Without a with block

# just a logger
lm = logmap('app')
lm.log('ready')
lm.warning('careful')

# explicit lifecycle (equivalent to a `with` block)
lm = logmap('manual').start()
lm.log('doing stuff')
lm.stop()

Redirecting output

logmap writes to sys.stderr by default. Use configure() to redirect:

from logmap import configure
import sys

configure(sink=sys.stdout)          # e.g. so it doesn't mingle with stderr diagnostics
configure(sink="run.log")           # path — opened line-buffered
configure(sink=my_stringio)         # any writable stream
configure(level="INFO")             # drop DEBUG messages

Colors auto-disable when the sink isn't a TTY (files, StringIO, etc.).

Stdlib logging integration

Route all logmap output through a standard library logging.Logger:

import logging
from logmap import configure

configure(logger=logging.getLogger("myapp"))

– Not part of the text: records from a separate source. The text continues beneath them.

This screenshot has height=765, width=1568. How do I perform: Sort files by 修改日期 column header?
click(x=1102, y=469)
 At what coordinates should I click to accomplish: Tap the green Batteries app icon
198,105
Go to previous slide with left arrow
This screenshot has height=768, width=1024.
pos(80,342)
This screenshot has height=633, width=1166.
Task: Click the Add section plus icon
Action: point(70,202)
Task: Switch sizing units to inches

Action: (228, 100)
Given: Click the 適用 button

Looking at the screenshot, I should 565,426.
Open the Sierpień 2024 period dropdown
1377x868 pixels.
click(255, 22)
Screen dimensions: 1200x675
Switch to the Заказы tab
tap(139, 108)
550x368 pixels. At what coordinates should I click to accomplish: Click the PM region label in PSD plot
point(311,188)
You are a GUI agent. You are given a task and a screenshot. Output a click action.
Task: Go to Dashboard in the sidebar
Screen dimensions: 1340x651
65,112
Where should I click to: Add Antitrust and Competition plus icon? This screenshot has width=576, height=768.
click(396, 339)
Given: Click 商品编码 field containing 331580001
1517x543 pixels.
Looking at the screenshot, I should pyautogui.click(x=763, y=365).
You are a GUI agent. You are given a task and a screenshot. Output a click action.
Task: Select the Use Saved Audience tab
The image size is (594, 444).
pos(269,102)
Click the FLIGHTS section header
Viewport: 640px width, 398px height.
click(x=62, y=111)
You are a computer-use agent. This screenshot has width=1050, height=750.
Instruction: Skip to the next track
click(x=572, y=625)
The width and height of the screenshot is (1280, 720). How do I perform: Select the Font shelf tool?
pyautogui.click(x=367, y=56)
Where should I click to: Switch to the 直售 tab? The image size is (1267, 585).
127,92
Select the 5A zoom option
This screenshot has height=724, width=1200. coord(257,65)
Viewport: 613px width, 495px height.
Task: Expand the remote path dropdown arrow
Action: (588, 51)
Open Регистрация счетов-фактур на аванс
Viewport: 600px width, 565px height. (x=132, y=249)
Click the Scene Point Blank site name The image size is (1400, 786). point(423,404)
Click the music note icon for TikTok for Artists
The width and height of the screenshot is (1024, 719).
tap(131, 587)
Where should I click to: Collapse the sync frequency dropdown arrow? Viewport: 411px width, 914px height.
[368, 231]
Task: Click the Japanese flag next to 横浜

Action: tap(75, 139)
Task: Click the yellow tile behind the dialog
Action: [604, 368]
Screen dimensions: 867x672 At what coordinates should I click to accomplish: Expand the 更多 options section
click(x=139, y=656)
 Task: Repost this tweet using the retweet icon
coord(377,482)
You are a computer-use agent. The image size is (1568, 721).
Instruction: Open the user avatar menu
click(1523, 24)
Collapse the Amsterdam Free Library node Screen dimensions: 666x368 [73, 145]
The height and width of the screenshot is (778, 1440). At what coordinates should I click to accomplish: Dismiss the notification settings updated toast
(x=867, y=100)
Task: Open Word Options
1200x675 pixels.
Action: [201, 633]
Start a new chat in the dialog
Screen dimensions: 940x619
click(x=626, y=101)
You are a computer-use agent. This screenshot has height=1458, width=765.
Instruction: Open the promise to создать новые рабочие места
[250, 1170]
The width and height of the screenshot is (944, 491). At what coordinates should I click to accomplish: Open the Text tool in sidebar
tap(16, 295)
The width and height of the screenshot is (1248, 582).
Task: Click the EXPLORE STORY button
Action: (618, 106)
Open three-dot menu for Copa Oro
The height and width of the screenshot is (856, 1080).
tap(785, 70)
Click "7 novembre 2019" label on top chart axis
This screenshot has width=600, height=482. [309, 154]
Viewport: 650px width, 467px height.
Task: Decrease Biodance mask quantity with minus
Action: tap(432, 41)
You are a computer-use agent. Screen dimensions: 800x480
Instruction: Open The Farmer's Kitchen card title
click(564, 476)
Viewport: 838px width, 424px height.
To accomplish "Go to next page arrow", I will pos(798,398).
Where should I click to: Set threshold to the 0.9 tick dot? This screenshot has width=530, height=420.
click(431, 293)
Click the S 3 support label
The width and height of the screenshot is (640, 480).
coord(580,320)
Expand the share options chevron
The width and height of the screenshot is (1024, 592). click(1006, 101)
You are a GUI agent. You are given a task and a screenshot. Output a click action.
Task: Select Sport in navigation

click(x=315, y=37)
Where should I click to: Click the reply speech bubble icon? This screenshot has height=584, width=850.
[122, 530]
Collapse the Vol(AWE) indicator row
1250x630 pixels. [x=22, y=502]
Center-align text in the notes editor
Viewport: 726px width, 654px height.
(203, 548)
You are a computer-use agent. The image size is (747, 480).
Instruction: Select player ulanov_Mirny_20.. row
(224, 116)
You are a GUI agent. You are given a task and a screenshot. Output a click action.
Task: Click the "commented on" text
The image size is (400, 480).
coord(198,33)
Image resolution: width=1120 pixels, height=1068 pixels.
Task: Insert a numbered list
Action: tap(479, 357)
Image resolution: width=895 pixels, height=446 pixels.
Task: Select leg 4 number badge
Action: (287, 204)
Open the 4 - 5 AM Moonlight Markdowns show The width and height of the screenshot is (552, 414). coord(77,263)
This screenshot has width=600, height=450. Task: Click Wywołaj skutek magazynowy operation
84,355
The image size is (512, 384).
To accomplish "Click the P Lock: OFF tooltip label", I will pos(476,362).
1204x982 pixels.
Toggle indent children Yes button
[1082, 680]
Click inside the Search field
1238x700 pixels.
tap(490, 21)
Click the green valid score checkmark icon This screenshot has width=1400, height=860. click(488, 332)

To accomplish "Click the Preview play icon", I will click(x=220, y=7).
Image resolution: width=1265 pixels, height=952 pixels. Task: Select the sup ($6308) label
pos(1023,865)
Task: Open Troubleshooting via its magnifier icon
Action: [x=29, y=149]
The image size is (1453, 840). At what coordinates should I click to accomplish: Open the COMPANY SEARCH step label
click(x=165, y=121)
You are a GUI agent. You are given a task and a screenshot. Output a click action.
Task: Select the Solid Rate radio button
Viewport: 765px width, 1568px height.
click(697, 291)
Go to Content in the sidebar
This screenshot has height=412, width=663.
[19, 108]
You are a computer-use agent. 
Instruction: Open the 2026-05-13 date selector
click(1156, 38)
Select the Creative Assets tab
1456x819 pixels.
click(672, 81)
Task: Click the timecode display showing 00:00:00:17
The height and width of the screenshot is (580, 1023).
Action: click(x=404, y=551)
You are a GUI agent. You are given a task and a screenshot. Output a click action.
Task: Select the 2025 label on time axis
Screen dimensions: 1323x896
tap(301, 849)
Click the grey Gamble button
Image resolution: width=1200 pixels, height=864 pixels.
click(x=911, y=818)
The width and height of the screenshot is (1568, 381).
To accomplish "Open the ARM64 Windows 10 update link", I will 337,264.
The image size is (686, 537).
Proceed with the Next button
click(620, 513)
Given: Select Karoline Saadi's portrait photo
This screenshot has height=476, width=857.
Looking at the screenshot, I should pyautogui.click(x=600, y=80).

This lets you attach any stdlib handler (file, syslog, etc.) and have logmap participate in your application's logging hierarchy. Level integers match stdlib conventions, so filtering works as expected. Pass logger=None to switch back to direct sink output.

Structured (JSON) output

For log aggregation or machine parsing, enable JSON-lines mode:

configure(structured=True)

Each line becomes a JSON object:

{"ts": "2026-04-19T15:12:55.349000", "level": "INFO", "msg": "doing work", "depth": 1, "task": "outer"}

The msg field contains the clean message (no indentation prefix), while depth and task give you the hierarchical context as structured data.

Silencing

with logmap.quiet():
    with logmap('no output'):       # nothing gets printed
        ...

logmap.disable()                    # global off switch
logmap.enable()                     # back on

with logmap('task', announce=False): suppresses just the open/close lines while keeping lm.log() active.

Thread safety

Nesting depth and quiet state are thread-local — multiple threads can use logmap concurrently without interleaving indentation or silencing each other. Output writes are serialized with a lock to prevent garbled lines.

Multiprocessing on macOS

On macOS, logmap defaults to the forkserver multiprocessing context instead of fork (which Python 3.12+ deprecates due to deadlock risk with threads). You can still pass context="spawn" or context="fork" explicitly to lm.map() / pmap() if needed.